**Work to complete:** Retype each line of the data below exactly, beginning with the first and ending with the one that contains "Screen dimensions: 526x359". Pictures do not belong in the copy.

**Entries provided:**
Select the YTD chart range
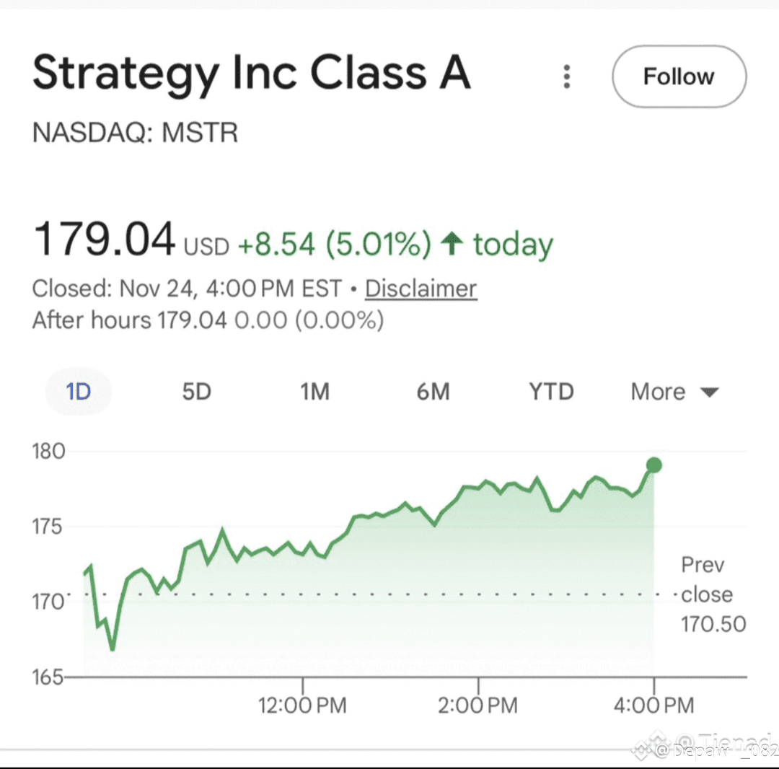This screenshot has width=779, height=769. click(551, 392)
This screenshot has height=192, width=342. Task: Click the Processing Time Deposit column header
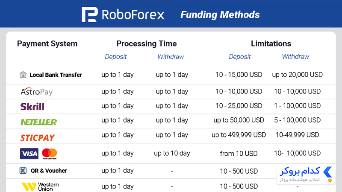coord(116,57)
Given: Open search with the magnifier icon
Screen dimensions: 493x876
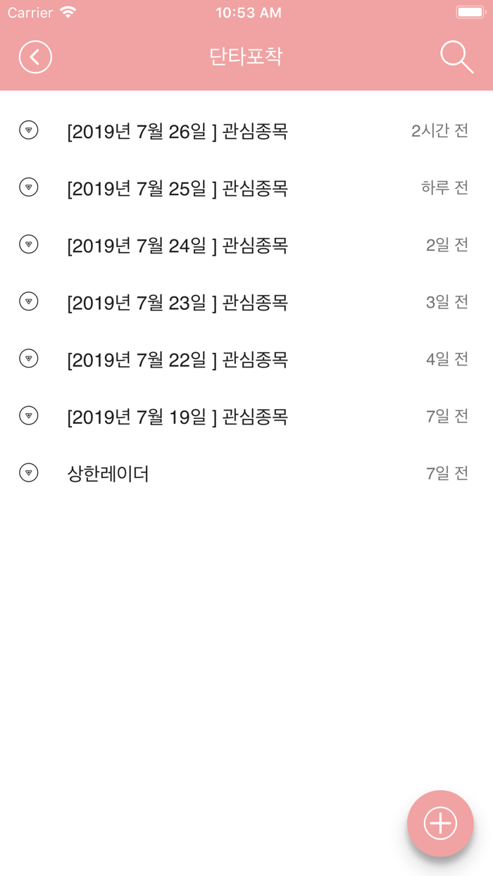Looking at the screenshot, I should [457, 56].
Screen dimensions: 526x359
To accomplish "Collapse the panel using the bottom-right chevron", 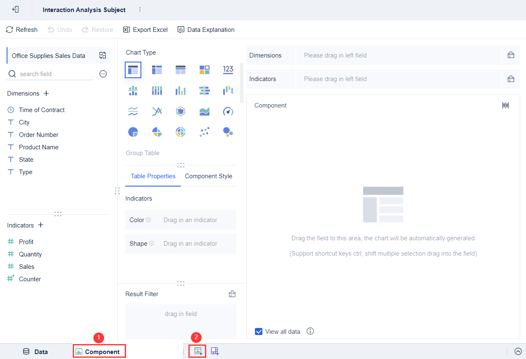I will pyautogui.click(x=519, y=351).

**Answer to this problem:**
Select the YTD chart range
This screenshot has width=779, height=769. click(551, 392)
This screenshot has height=192, width=342. Task: Click the Processing Time Deposit column header
coord(116,57)
Given: Open search with the magnifier icon
Screen dimensions: 493x876
Looking at the screenshot, I should [457, 56].
Screen dimensions: 526x359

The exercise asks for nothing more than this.